Preoperative Shoulder Scores and Range of Motion
Significant differences were not observed between the two groups with regard to the preoperative American Shoulder and Elbow Surgeons shoulder index or the University of California at Los Angeles shoulder score (p > 0.0125) (Table I). The preoperative range of motion for the patients who had a hemiarthroplasty averaged 89 degrees (range, 45 to 150 degrees) of elevation, 34 degrees (range, 0 to 70 degrees) of external rotation, and internal rotation to the gluteal fold (range, the greater trochanter to the third lumbar spinous process). The preoperative range of motion for the patients who had a total shoulder arthroplasty averaged 86 degrees (range, 45 to 140 degrees) of elevation, 36 degrees (range, 0 to 65 degrees) of external rotation, and internal rotation to the gluteal fold (range, the greater trochanter to the twelfth thoracic spinous process). These differences were not significant (p > 0.0125).
Operative Findings
The humeral stem was press-fit in all shoulders. The mean operative time was sixty-three minutes (range, forty-five to ninety minutes) for the hemiarthroplasties and ninety-eight minutes (range, sixty to 132 minutes) for the total shoulder arthroplasties (p = 0.01). The mean intraoperative blood loss was 150 milliliters (range, 100 to 250 milliliters) for the patients who had a hemiarthroplasty and 300 milliliters (range, 150 to 600 milliliters) for those who had a total shoulder arthroplasty (p = 0.01). No transfusions were given to any patient in this study.
Complications
There were no infections, dislocations, or neurological complications. The humeral head did not dissociate from the stem in any patient.

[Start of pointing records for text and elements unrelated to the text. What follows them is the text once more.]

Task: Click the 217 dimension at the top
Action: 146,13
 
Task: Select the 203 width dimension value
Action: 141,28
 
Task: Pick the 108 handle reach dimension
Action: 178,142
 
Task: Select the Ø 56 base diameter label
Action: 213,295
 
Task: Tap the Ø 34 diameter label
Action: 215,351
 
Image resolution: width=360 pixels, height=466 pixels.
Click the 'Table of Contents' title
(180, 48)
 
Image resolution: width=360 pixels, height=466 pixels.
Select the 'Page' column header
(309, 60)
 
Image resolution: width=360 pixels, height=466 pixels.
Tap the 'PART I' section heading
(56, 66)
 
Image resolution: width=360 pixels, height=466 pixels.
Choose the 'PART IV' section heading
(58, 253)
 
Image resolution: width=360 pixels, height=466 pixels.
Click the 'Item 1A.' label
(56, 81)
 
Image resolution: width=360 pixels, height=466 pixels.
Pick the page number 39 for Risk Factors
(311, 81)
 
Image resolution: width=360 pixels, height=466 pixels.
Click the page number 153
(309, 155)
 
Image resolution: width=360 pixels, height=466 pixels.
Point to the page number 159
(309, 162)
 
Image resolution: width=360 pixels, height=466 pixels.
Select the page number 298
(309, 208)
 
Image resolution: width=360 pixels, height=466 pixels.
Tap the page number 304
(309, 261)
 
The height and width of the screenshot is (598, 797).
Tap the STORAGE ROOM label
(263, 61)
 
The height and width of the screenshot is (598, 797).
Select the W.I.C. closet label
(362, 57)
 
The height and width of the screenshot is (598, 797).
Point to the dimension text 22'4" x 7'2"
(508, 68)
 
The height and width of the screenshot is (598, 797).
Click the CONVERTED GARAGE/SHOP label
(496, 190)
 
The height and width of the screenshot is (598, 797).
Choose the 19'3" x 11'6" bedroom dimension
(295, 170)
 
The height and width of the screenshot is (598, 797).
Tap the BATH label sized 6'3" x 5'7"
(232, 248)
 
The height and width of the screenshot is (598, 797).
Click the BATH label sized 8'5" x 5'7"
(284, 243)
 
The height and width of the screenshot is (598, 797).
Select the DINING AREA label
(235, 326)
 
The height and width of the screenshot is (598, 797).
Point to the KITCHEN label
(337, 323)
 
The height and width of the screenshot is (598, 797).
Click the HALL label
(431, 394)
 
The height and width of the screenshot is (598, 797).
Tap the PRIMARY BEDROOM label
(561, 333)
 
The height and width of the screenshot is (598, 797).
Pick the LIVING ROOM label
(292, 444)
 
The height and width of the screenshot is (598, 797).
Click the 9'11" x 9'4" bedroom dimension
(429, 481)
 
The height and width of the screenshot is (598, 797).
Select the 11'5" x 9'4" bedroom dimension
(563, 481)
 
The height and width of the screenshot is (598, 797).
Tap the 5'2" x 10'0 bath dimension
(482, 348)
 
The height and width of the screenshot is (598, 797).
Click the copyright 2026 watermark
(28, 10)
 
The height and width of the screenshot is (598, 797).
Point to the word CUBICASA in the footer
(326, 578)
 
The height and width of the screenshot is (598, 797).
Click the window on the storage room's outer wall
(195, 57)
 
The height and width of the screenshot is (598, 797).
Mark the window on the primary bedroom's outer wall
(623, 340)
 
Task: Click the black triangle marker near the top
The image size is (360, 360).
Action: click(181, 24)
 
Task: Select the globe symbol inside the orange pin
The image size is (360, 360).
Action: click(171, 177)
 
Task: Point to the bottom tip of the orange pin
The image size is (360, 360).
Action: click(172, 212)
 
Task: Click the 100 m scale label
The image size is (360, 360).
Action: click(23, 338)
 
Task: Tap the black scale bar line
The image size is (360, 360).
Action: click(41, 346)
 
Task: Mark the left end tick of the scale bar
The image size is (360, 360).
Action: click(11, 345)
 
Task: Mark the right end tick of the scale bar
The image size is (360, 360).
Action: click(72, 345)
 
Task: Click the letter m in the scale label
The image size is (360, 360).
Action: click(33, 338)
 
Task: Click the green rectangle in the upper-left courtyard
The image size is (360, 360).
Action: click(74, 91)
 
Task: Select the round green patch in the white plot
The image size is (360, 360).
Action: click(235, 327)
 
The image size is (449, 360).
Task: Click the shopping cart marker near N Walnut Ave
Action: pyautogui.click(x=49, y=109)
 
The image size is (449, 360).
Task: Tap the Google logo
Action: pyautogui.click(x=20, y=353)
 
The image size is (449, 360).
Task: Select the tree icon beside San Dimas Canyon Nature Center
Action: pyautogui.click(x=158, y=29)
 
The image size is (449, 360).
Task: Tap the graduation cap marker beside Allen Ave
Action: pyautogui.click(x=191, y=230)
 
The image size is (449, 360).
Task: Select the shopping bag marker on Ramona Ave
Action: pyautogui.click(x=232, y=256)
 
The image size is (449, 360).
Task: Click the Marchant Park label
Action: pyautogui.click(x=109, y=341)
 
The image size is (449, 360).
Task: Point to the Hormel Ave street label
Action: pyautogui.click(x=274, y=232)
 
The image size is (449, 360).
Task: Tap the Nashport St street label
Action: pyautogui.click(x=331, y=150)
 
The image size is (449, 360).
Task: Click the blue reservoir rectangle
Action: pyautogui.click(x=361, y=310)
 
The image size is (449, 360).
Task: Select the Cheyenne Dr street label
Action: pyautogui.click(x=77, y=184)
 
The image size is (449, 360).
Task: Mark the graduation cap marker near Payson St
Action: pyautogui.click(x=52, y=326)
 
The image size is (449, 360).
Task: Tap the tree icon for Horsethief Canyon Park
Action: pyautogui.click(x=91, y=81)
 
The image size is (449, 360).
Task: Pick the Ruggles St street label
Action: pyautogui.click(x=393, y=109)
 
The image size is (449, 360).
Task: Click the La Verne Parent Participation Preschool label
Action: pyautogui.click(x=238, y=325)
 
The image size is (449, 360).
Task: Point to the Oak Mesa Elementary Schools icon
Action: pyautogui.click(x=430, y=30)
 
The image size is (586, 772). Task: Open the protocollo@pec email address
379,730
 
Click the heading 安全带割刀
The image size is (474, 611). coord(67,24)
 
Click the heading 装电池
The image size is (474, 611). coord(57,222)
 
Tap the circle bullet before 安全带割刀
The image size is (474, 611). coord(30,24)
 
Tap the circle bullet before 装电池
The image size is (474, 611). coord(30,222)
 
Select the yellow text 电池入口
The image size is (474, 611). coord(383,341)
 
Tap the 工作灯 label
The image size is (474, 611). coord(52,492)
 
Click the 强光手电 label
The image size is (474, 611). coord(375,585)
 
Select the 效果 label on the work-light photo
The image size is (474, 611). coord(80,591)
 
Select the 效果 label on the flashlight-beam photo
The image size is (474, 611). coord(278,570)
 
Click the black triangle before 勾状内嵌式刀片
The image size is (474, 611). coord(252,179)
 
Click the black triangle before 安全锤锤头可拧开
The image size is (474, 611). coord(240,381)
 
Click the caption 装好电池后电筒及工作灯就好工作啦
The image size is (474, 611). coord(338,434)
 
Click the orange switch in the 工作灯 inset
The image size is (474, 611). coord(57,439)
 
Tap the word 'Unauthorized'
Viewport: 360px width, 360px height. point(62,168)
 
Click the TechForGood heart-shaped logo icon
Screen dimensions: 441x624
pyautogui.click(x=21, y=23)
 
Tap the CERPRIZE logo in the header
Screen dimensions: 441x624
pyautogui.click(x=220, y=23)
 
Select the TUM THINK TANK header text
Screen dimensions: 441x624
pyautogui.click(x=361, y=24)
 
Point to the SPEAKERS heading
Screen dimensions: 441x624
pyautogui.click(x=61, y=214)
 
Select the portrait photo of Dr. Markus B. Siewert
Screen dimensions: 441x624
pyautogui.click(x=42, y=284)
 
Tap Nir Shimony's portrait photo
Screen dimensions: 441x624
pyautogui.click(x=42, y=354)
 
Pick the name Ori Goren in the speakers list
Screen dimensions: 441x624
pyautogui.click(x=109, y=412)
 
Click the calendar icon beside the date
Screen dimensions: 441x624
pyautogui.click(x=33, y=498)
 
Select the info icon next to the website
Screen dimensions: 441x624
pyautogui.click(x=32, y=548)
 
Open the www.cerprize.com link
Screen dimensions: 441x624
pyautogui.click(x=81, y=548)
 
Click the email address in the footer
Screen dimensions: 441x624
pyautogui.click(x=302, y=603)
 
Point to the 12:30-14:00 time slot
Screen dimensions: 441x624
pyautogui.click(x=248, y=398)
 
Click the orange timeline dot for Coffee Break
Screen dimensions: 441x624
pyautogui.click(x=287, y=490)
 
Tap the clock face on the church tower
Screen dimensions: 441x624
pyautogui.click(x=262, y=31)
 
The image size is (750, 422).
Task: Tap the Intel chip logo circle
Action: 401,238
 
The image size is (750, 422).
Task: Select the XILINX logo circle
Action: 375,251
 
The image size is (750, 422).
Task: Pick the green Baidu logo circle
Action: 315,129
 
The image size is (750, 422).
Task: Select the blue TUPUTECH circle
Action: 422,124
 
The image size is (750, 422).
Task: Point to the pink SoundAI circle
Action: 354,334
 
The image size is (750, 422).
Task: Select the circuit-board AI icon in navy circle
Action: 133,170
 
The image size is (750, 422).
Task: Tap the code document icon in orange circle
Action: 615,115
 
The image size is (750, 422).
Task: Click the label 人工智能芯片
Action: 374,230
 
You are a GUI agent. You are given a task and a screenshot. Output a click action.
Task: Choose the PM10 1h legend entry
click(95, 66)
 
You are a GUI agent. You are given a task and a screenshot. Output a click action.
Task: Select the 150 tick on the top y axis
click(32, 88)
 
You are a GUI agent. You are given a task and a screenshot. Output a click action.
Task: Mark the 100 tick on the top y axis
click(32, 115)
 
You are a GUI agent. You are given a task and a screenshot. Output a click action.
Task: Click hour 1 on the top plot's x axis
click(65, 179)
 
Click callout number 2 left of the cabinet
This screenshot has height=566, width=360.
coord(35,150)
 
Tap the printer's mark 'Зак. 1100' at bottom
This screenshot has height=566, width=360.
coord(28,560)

Postoperative Scores (Tables II and III)
Since multiple comparisons were used with the same data set, the appropriate Bonferroni adjustment to the original alpha level of 0.05 was made to prevent an increased risk of a type-I error. Independent t tests were used for all postoperative comparisons, with the significance level adjusted to p = 0.006 for each.
Pain: A reduction in pain, as demonstrated with both rating scales, was observed after both procedures. The difference between the preoperative and postoperative pain scores was significant (p < 0.0005) in both operative groups. Pain relief after the total shoulder arthroplasties was significantly greater than that after the hemiarthroplasties (p = 0.002).
Satisfaction: Satisfaction was measured only with the University of California at Los Angeles system. Both procedures led to a significant improvement in satisfaction compared with the preoperative rating (p < 0.0005). The patients who had had a total shoulder arthroplasty demonstrated more satisfaction after the operation than did those who had had a hemiarthroplasty, but, with the numbers available, this difference was not found to be significant (p = 0.082).
Function: Both procedures resulted in a significant improvement in function compared with the preoperative rating (p < 0.0005). The patients who had had a total shoulder arthroplasty rated their function higher than did those who had had a hemiarthroplasty, but, with the numbers available, this difference was not found to be significant (p = 0.097 and p = 0.723 for the University of California at Los Angeles shoulder score and the American Shoulder and Elbow Surgeons shoulder index, respectively).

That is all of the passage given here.